2016 has been an interesting, challenging and unexpected year for me. And given the events of last year, it has been significantly better and more rewarding. I healed radically and completely from the deepest sorrow I've ever known. I started to see people, places and things outside of my selfish and cloudy little bubble. I asked for help when I was drowning. I fell in love for possibly and hopefully the last time. I made a life-changing decision and stared back when fear tried to stare me down.
But of course, it's been far from perfect. I have a lot on my plate right now, and more often than not, I feel more compelled to curl up in a ball and go to sleep than begin sorting through it all. I've put important projects and responsibilities on the top shelf, but even though they are out of sight, they are not out of mind. They still exist.
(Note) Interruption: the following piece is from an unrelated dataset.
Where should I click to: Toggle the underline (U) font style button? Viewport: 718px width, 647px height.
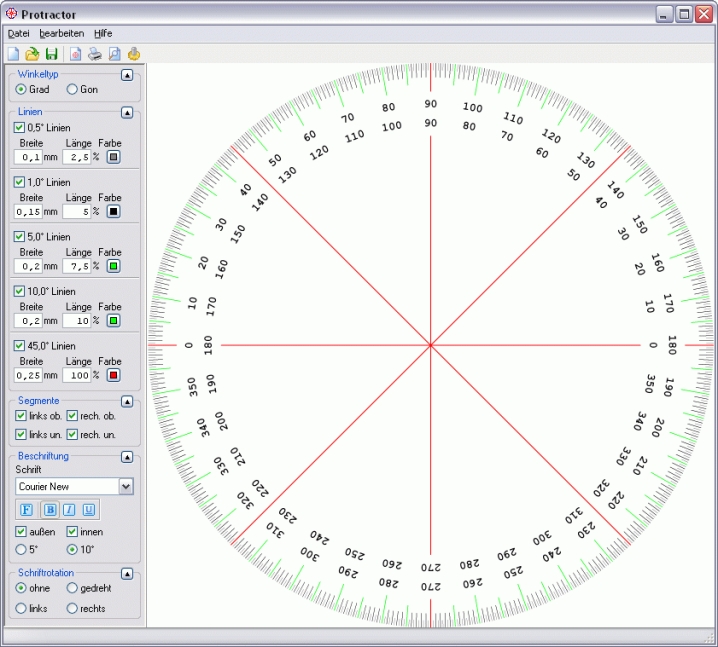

They still need to be acknowledged. I've been dealing with some harsh and bewildering conflict in my personal life, and I don't even know where to begin making things right --- or at least making things peaceful and bearable.
At times, I've glimpsed the person I want to become, and at others, I've lost sight of her completely. I've succeeded in some areas and failed in others. But I wake up every day, show up every day, and try every day.
I want next year to be different. In a positive way. In a way that challenges me, breaks me, heals me, and rebuilds me. In a way that teaches me how to be 25 years old.
Here are 17 changes I hope to make in 2017. How about you?
1. My reaction to conflict
I'm not always under attack.
2. The frequency in which I count my blessings
I used to count my blessings every single day, and I was so much happier and calmer because of it. What happened?
3. The way I treat myself
My feelings are worthy, my thoughts are misleading, my goals are valid, and my moments of happiness are deserved.
4. The way I treat my loved ones
I only have a handful of people in my life who care deeply enough about me to keep in touch, prioritize my well-being, and put up with my crap. They deserve the royal treatment every day of their lives.
5. My level of freedom
I'm a grown ass woman, and I can do what I want.
6. My level of fear
Fear is not my friend. Fear is not my friend. Fear is not my friend.
7. My attention to self-care
I'm stuck with myself for the rest of my life, so I better start going to the doctor, eating healthier, drinking more water, and keeping track of my moods and thought patterns.
8. My living situation
Remember that scene from Boy Meets World where Mr. Feeny was telling Cory about moving a flower from a small pot in his living room to his garden? Why? Because if he didn't, he feared it would stop growing. Well, I'm that flower. And it's time for me to find a new home.
9. My inclination to please others
I've disappointed and confused people my whole life, so why bother?
10. My relationship patterns and beliefs
I may drown in my insecurities, have a history of pain and disappointment, be the poster child for abandonment issues, and believe that I am perpetually unworthy of love, but the relationship I have right now is far too precious and rare to screw up. So I have some serious, serious work to do.
11. My aversion to adulting
It's time. It's time to adult.
12. My level of writing productivity
I must start writing every day again. No exceptions, no excuses.
13. My professional life in general
I hope to achieve some semblance of professional and financial comfort and happiness next year. I don't ever want to feel stuck or uninspired. (Or broke as hell.)
14. The amount of time I spend online
It's astonishing how much life gets sucked away from you while you're staring at a computer or phone screen for hours every day. I want to cut back and see what happens, for I strongly suspect it will be all good things.
15. The amount of time I spend procrastinating
It's getting quite ridiculous.
16. My negative assumptions
Can I get an amen from literally everyone who knows me?
17. My overall life balance
Balance is still and will always be everything. If I'm not careful, I might give way too much attention to one thing and not nearly enough to another. And I can say from experience that the results of that can be tragic.